The general consensus is that Tanzanian tourism is recovering after the Covid-19 pandemic wreaked havoc on national and world economies in less than two years since it broke out in December 2019. In the event, tourist source markets abroad imposed lockdowns and other stringent travel restrictions on their people, thereby drastically limiting foreign travel.

Largely as a consequence thereof, the numbers of tourist arrivals in Tanzania (for instance) steeply fell on the back of the ravaging pandemic – and the country’s tourism earnings plunged, dropping from $2.6 billion in 2019 to a relatively measly $1 billion in 2020.

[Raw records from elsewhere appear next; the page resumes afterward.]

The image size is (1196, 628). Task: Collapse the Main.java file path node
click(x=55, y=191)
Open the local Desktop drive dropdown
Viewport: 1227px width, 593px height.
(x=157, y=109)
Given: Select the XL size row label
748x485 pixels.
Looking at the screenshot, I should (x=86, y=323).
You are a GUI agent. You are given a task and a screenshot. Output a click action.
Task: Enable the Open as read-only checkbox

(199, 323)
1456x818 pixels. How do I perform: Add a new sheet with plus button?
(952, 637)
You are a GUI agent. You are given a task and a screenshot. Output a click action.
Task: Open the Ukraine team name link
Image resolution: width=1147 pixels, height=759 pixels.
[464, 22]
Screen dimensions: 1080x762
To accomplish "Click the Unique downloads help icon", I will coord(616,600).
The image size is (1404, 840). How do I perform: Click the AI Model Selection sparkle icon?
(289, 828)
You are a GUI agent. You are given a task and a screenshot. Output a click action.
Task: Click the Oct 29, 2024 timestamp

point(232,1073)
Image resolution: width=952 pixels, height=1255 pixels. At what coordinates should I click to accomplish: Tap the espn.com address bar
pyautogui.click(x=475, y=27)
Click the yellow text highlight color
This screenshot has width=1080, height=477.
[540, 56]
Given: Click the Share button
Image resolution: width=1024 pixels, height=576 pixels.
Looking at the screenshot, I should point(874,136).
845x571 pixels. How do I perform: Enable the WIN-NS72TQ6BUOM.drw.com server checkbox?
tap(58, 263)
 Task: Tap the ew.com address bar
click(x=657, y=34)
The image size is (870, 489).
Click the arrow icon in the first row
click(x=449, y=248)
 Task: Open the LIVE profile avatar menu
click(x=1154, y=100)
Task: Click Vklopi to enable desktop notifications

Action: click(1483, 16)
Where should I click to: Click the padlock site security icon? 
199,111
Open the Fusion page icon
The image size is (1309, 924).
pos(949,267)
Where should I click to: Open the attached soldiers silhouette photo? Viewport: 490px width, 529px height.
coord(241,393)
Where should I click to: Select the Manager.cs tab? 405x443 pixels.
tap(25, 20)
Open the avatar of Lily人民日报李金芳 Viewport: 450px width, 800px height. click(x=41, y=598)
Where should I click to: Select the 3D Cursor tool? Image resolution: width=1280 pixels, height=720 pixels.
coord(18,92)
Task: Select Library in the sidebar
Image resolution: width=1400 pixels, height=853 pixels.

But, although the mutating coronavirus is not quite finished – and is still playing merry hell with the world – we nonetheless have already seen early signs of recovery by the tourism business in Tanzania.

As we reported in our yesterday’s edition, the central Bank of Tanzania said in its second Quarterly Economic Bulletin this year that the country’s tourism services “accounted for a surplus of $250.2 million in (the Quarter to) June 2021: a significant increase from the surplus of $81.1 million recorded in the same quarter” last year.

On September 14, we cited the East African Community Secretariat as saying that, while foreign tourist arrivals in the EAC states reached a record 6.9 million in 2019 – before the Covid-19 surfaced in the region – that number dropped to 2.25 million in 2020.

But all signs are that the numbers will rise to 3.75 million tourists this year – and, bar events of cataclysmic proportions, the tourism business is firmly on a recovery trajectory.

Generally, travel and tourism is among the world’s leading economic sectors. It contributed about 10.4 percent of the global GDP in 2019, and 6-7 percent of total employment – with an estimated 1.5 billion international tourist arrivals worldwide.

Reports of its recovery from the Covid-19 pandemic are, therefore, most welcome indeed.



LET’S BOOST LEATHER INDUSTRY

Despite being home to the third largest livestock population in Africa behind Ethiopia and Sudan, Tanzania’s leather industry is still far from realising its full potential.

Tanzania is estimated to have more than 30 million head of cattle. This alone is enough to make it the largest producer of leather goods – including footwear, handbags, belts, jackets and wallets – in the region instead of importing them.

The country produces an estimated four million pieces of hides and skins annually, most of which end up in dump-sites for lack of functional value-addition facilities. According to the Livestock Production and Marketing Directorate of the Livestock and Fisheries ministry, in the 2018/19 financial year Tanzania produced 11.2 million pieces of leather, most of which were exported raw.

Currently, Tanzania has 150 small manufacturers of leather goods, which, however, are unable to satisfy domestic demand.

The country’s annual demand for footwear, for example, is estimated at 54 million pairs, but only 1.7 million pairs are produced by local manufacturers.

There is a need to facilitate investment in leather value addition sooner than later.